# Information shown
<<<<
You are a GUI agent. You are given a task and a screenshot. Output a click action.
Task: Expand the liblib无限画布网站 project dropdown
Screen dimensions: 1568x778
>>>>
<<<<
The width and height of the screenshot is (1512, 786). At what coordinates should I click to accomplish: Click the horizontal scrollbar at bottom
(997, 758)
>>>>
<<<<
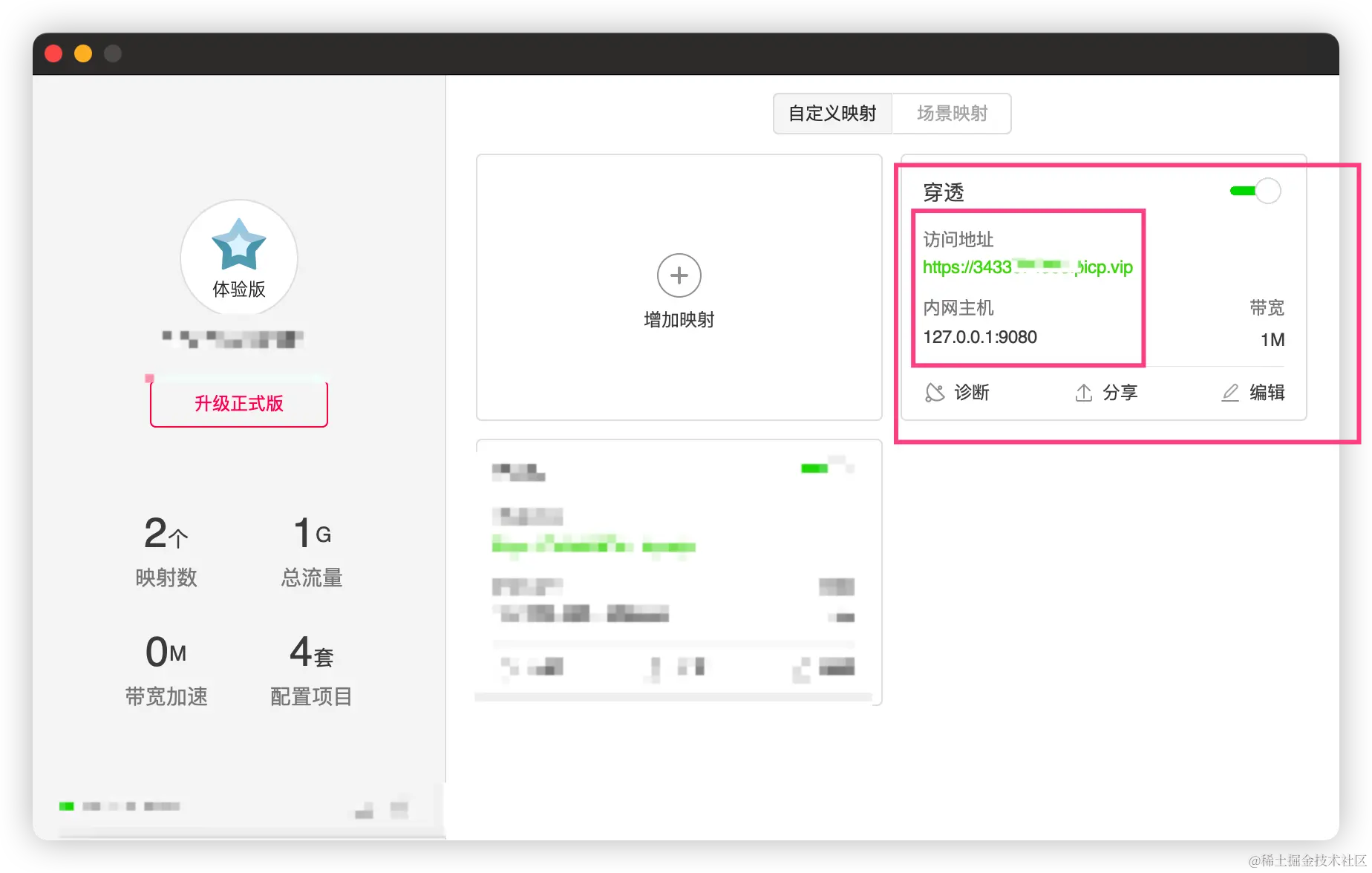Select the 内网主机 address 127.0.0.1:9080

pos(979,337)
>>>>
# Work instruction
Set down, exactly as they appear above, all lines from the one that has "You are a GUI" down to the one that has "Screen dimensions: 1568x778", including those two and no others.

# Reply
You are a GUI agent. You are given a task and a screenshot. Output a click action.
Task: Expand the liblib无限画布网站 project dropdown
Screen dimensions: 1568x778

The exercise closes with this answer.